● PROBLEM TO SOLVE:
Continue the passage on reviewing the NoteCove codebase from the point where it stops.

● PASSAGE TO READ:
______________________________
I thought it would be nice to be able to do this sort of as a unit test from time to time, but having an LLM in the loop for that seemed like the wrong fit. So for the moment, I put it away, and did other audits from the other docs I had.

Reviews

The notion of ADR audits brought me to the idea of reviews. While it’s pretty common to do code reviews as part of the normal AI flow, it doesn’t prevent the architectural coherence problem of systems. I’ve seen this happen with human generated code and code reviews over the 30 years of my career more than a few times. As a system grows over time, especially when growing quickly, it can have more the appearance of something that has congealed, rather than having a coherent design. In debugging a few parts of NoteCove, it became clear there were places in the code where architectural coherence was not where I wanted it to be.

To do this, I had Claude survey the entirety of the source code:

/feature Full systematic code review of the codebase. Look for:

- Duplicative code that should be common
- Abstractions that are too much or too little
- Race conditions, concurrency issues (especially CRDT/sync)
- Edge cases, off-by-one errors
- Error handling gaps
- Null/undefined safety
- Architecture and coupling concerns
- Maintainability (naming, dead code, unnecessary complexity)
- Security (input validation, injection, auth boundaries)
- Performance (N+1, hot paths, things that will blow up at scale)
______________________________
● DATASET ENTRIES:
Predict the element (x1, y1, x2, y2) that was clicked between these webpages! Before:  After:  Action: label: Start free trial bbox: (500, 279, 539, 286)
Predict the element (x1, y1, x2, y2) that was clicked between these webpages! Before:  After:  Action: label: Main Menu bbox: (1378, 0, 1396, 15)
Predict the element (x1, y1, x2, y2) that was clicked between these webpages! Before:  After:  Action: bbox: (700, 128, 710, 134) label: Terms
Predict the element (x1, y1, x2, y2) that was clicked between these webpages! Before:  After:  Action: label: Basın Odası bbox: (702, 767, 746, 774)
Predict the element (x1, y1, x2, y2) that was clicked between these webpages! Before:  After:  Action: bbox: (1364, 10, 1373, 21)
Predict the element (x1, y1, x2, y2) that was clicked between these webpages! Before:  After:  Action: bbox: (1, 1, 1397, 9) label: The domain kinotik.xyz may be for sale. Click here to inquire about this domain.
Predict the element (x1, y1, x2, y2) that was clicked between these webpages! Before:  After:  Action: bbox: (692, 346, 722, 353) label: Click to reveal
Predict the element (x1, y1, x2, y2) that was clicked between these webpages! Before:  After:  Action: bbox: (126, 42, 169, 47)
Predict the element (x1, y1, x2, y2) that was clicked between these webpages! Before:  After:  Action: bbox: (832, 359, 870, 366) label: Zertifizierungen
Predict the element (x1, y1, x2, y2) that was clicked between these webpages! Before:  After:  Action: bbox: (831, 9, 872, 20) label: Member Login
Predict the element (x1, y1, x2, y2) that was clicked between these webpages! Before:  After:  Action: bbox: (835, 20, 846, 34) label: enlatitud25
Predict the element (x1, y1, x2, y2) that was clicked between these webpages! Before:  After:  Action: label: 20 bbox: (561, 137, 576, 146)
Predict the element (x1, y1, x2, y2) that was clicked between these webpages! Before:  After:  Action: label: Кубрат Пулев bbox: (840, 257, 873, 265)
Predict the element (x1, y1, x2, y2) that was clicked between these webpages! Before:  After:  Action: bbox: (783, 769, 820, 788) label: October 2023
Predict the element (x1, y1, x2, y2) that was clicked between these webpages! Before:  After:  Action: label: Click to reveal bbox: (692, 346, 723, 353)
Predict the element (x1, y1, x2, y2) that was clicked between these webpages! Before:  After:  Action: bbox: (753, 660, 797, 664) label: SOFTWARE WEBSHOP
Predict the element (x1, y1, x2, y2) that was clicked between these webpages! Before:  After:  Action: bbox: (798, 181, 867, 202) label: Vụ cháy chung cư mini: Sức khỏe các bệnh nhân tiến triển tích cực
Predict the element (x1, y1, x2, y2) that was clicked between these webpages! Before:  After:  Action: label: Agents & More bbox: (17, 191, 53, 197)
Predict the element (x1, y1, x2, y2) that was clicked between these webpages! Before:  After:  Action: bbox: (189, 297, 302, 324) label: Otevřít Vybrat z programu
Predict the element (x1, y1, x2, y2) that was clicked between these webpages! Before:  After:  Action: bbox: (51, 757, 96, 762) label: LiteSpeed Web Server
______________________________
● WRITTEN ANSWER:
- Tests that test implementation details vs meaningful behavior

Also: argue against the design and what would you do differently?

Output: a report that could be thrown at /feature to go fix things.

Additionally to that I made sure that I gave Claude the intent for the review, and what I was worried about, and the flavor of feedback I wanted.

This resulted in it finding 6 bugs, 8 architectural problems, 15 middling priority things, 15 low priority items, as well as some gems like this:

The SQL cache is doing too much manual work. Every CRDT write must be manually followed by SQL cache updates (extract title, extract tags, extract links, update FTS, etc.). This is error-prone — miss one extraction step and the UI shows stale data. The 4x-duplicated tag/link extraction (ARCH-7) is a symptom. Alternative: Treat the SQL cache as a materialized view that rebuilds from CRDT state. Have a single materializeNoteCache(noteId, doc) function that extracts ALL derived data (title, preview, tags, links, task links, headings, FTS) and writes it all at once. This eliminates the N separate extraction steps and makes it impossible to forget one.

Here, it’s 100% right, and is something that should be addressed to reduce the chances that we’ll do something going forward that will fail to live update. So the audit pulled up much I knew about, and some I didn’t. Then it just remains to /feature the problems away.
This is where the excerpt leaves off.